Data Backup & Recovery Policy (Summary)
This policy provides a high-level overview of how we back up and recover data, in line with our obligations under the Digital Personal Data Protection Act, 2023 (DPDPA), the DPDP Rules 2025, and other applicable laws on security, availability, and data retention.
1. Purpose & Scope
We maintain backups and recovery mechanisms to:
- ensure continuity and availability of our SaaS services;
- protect against accidental or malicious data loss or corruption;
- support incident response and, where appropriate, forensic investigations;
- meet legal, regulatory, and contractual retention requirements.
This policy covers:
- production databases and file storage used by our services;
- configuration data and infrastructure-as-code required to rebuild environments;
- selected application and security logs that may include personal data.
2. Backup Strategy
2.1 Daily backups
- We take full backups once every day for production databases and other critical data sets.
- Backup frequency and scope are defined based on our Recovery Point Objectives (RPOs) and Recovery Time Objectives (RTOs).

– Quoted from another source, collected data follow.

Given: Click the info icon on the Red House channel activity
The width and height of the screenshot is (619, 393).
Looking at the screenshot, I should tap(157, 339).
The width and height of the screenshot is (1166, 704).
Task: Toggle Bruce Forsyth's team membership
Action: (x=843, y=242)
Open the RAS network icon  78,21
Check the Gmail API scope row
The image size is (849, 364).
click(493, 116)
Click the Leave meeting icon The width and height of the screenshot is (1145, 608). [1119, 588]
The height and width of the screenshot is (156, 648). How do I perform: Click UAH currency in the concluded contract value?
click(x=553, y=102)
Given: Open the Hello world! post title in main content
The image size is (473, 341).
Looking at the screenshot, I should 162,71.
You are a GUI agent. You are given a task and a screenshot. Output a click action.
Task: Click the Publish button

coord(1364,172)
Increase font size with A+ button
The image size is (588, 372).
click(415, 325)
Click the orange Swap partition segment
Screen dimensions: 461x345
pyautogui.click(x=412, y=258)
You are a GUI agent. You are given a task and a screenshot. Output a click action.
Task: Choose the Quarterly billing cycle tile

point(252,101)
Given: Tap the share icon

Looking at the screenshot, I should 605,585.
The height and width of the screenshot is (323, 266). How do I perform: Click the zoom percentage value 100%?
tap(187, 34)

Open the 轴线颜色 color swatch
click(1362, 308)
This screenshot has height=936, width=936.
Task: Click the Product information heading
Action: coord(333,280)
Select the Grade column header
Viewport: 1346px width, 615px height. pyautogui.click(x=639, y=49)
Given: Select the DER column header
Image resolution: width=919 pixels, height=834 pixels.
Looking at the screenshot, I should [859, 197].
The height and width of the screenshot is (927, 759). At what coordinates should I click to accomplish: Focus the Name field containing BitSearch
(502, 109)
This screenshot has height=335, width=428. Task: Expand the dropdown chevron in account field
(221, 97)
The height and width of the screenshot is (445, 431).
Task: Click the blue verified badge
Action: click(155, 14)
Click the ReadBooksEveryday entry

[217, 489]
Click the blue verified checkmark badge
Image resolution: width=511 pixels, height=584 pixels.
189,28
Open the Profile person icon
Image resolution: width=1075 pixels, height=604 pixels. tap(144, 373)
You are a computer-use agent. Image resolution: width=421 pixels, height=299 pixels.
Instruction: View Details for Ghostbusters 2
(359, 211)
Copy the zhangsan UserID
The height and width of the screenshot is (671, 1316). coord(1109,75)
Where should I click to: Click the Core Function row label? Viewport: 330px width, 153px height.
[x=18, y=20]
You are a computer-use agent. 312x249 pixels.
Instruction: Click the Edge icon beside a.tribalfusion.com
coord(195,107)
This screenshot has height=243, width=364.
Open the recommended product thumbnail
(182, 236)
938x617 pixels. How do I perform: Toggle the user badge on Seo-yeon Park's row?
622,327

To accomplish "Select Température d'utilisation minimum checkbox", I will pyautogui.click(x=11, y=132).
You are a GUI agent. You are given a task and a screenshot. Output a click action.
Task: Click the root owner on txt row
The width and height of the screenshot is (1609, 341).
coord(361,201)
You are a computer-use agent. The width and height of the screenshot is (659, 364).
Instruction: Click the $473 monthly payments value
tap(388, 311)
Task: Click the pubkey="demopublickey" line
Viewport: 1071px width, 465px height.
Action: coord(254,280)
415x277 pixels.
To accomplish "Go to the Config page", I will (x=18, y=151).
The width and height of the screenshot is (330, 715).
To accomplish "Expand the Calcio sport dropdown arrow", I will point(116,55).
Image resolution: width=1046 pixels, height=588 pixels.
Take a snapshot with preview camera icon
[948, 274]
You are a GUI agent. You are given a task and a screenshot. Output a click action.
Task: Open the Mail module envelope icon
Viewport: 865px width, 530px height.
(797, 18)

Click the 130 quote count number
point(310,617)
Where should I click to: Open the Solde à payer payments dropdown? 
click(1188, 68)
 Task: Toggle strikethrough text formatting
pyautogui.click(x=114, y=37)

- Additional application-level exports may be created where specific business or compliance needs require them.
2.2 Data replication
- Production data is replicated within the same server location / region to improve availability and resilience against local hardware or software failures.
- Replication is near real-time or periodic, depending on the system.
- Replication respects our data residency and localisation commitments, ensuring data remains in permitted regions.
2.3 Retention of backups
- Backup copies are retained for 30 days by default.
- Where required by law, regulation, or specific customer contract, certain data or logs may be retained for longer in separate systems or archives.
- After the retention period, backups are securely deleted, aged out, or overwritten so that data cannot be reasonably reconstructed.
2.4 Security of backups
- All backup data is encrypted at rest and in transit using industry-standard encryption.
- Access to backup systems and repositories is restricted to authorised personnel, enforced by least-privilege access controls and logged for audit purposes.
- Backup infrastructure is included in our overall information security, monitoring, and incident response processes.
3. Restoration & Testing
We maintain documented runbooks describing how to restore critical services and data from backups, including validation steps and escalation paths.
We perform periodic restore tests (typically in non-production environments) to verify:
- that backups are complete and usable;
- that we can meet defined RTO and RPO targets;
- that relevant teams are familiar with recovery procedures.
4. Alignment with Data Principal Rights
We design our backup and recovery processes to respect Data Principal rights under the DPDPA:
When a Data Principal exercises access, correction, or erasure rights, changes are applied in active/live systems.
Once personal data is deleted or anonymised in live systems, it is not reintroduced from backups into production environments, except where strictly necessary for disaster recovery and in accordance with legal obligations.
Backups may still contain historical copies of personal data until they age out and are deleted at the end of the 30-day retention period (or any longer period required by law). Access to such backup data is limited to:
- disaster recovery and business continuity; and
- legal, regulatory, or audit purposes.